Another major change was to add the following two CXXFLAGS (for C++ code as CFLAGS is for C code):
BOOT_CXXFLAGS="$CFLAGS" \
CXXFLAGS_FOR_TARGET="$CXXFLAGS" \
The idea for this came when analyzing both the Clear Linux spec file and Allen McRae's PKGBUILD. It seems to me that on Arch Linux these entries were missed in the original PKGBUILD, potentially using less-optimized default values. While that might not matter much for the original distribution package, it might matter for us as we typically use more aggressive compiler options than the default and want to apply these on C++ code within GCC, too.
Tweaks for Glibc
The second important package which I want to discuss here is Glibc, the standard C library. This package is a dependency for most other software you use and the default library on almost all relevant Linux distributions. It always should be build as part of a new GCC build. This is also a performance- and security-sensitive package at the core of your system. As you see from my Github repository, I carry a few of Clear Linux' patches on top and in the PKGBUILD you will find
--disable-cet \
--enable-kernel=5.17 \
The first option disables a security feature (which I also disabled in GCC and Binutils which you might want to enable), the second specifies the Linux Kernel version to make use of newer Glibc features. Be sure to use more modest CFLAGS here, just look at the front page of my Github repo to find the ones I use.
Tweaks for LLVM/Clang
LLVM/Clang is by far an easier beast to tame. Unlike GCC, you don't need to build several dependant packages in a specific order to get it to work. It uses CMAKE as a more modern build system and the process is fairly easy to master. The only major downside is that the default PKGBUILD of Arch needed more surgery to get a decent build for my taste. If you analyze my PKGBUILD with the default you will see what I mean. Also be aware that some packages of your installation are dependent on a specific LLVM version, hence if you build LLVM-git, you need to build that dependent package to link to the new LLVM version, too. This can also be the source of some trouble. The graphics project Mesa is the most prominent example as I noticed that a new LLVM version can cause issues or build breakage when compiling Mesa.

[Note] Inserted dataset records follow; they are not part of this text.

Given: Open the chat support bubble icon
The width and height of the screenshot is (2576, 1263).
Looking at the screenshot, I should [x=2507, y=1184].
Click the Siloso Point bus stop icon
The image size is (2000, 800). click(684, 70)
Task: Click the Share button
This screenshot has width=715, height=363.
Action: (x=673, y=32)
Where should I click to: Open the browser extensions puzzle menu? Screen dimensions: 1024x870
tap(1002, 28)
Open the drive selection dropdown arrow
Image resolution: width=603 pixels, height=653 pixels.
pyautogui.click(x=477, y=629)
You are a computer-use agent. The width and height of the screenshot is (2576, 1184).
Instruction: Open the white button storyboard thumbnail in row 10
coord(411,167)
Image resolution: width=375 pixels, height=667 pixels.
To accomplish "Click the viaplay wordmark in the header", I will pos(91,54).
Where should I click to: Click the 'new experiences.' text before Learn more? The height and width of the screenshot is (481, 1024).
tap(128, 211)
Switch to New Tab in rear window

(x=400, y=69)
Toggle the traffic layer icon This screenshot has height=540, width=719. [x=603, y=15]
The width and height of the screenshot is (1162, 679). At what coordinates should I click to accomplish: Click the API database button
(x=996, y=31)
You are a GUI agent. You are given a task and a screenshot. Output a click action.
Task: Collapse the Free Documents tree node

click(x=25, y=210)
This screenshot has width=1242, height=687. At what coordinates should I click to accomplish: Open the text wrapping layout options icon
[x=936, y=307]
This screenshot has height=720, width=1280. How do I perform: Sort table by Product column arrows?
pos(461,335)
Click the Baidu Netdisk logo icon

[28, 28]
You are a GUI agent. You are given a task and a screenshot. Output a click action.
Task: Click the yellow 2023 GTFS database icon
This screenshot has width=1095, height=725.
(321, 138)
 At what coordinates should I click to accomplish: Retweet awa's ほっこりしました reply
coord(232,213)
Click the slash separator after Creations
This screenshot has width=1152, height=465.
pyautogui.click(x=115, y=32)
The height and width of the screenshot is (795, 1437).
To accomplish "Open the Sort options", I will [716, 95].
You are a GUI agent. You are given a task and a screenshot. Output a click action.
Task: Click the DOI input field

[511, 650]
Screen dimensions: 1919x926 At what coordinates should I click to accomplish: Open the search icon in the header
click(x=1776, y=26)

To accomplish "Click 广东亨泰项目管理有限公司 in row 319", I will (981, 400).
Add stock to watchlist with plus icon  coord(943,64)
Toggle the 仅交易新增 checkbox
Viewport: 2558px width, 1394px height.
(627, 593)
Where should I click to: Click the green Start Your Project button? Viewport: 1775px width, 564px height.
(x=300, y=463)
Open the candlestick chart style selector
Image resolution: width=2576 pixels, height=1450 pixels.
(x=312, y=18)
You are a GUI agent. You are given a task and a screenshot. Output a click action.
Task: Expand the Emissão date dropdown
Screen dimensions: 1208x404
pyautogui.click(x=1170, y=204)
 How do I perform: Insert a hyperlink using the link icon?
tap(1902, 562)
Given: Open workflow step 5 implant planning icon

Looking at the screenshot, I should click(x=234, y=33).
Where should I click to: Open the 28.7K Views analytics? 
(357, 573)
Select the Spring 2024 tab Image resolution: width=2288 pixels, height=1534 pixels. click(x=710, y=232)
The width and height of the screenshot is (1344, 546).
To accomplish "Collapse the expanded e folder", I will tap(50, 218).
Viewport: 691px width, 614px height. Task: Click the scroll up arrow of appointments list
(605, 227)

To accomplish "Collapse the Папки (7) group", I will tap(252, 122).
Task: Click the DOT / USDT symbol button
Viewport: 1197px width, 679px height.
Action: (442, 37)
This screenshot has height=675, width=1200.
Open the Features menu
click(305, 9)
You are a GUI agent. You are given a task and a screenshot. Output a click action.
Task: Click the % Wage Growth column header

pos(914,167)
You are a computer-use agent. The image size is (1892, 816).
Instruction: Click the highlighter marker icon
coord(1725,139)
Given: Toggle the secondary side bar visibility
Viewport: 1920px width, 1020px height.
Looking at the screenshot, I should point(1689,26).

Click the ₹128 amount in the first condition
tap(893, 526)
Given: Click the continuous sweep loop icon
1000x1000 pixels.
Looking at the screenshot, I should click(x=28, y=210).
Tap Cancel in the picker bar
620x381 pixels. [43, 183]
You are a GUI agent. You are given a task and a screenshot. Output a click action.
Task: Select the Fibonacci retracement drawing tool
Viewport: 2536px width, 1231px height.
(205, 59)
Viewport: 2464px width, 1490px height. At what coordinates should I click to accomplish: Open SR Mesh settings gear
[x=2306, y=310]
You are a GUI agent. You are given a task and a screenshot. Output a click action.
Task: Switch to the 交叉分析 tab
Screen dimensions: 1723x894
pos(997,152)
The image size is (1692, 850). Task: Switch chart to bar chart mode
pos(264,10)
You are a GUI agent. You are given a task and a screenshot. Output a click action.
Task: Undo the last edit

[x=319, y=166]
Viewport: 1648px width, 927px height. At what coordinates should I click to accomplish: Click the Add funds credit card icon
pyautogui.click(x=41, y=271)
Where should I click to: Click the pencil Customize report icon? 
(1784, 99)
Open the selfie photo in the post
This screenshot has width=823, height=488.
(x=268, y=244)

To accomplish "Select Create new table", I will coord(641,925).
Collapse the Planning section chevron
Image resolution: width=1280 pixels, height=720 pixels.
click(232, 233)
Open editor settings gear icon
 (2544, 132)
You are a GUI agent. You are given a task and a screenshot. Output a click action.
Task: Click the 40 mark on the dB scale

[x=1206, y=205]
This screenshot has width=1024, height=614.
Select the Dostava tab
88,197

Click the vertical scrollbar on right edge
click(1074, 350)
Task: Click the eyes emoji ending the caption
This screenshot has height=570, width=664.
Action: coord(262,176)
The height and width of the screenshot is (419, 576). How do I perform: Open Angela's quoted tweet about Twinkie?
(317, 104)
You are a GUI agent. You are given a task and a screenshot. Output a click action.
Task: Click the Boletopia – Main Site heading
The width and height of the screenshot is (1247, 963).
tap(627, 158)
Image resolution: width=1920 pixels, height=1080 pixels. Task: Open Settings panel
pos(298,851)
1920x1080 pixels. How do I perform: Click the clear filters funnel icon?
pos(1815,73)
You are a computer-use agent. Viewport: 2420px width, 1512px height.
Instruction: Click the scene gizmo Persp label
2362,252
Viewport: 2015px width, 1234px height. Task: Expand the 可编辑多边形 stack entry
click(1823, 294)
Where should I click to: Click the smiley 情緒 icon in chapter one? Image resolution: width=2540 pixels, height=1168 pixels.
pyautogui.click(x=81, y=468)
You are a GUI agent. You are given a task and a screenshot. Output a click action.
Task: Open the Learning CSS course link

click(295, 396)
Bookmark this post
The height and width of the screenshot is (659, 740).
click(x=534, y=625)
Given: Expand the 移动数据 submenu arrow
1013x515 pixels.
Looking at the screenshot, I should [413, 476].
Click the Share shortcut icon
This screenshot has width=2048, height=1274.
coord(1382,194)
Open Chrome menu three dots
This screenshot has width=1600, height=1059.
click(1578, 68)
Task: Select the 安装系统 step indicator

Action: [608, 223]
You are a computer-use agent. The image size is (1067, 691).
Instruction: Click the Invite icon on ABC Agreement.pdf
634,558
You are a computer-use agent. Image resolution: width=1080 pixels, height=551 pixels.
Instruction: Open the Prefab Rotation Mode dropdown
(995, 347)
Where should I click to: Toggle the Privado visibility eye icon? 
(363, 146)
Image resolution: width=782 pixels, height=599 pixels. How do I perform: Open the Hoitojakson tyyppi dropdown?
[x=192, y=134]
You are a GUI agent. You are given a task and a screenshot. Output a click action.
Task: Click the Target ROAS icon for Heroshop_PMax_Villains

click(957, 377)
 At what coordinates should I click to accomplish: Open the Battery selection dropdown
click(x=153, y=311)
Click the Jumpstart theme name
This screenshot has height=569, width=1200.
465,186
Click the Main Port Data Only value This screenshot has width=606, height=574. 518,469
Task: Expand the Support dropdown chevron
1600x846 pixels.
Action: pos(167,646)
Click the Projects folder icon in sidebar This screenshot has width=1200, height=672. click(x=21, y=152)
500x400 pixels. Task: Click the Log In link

Usually such issues are fixed or worked around in a couple of days, but you still need to consider this fallout as riding LLVM-git might break your system elsewhere sooner or later.
The default PKGBUILD carries a lot of baggage around which at least I don't find useful for pure C/C++ compilation on a standard X86 system. If you have other needs, you can alter it to your liking, but I like it to be as slim as possible as every other subproject costs additional compilation time or might be a source for build breakage.
I also carry some patches around for LLVM, noteworthy is the "haswell.patch" which you should alter with your CPU architecture if you want to optimize it for your own system - this one was also taken from Clear Linux, just like the rest, but altered by me as they default to Westmere.
This was it for today, if all went well you should now have a highly optimized LLVM and GCC toolchain on your PC with much better build times as before. In the next episode I want to talk about KWinFT, a drop-in-replacement for the default window manager on KDE Plasma and possibly a couple of other projects which are worth it to compile from sources. As this post is already quite big, I will get to explain my choice of CFLAGS early on in the next episode.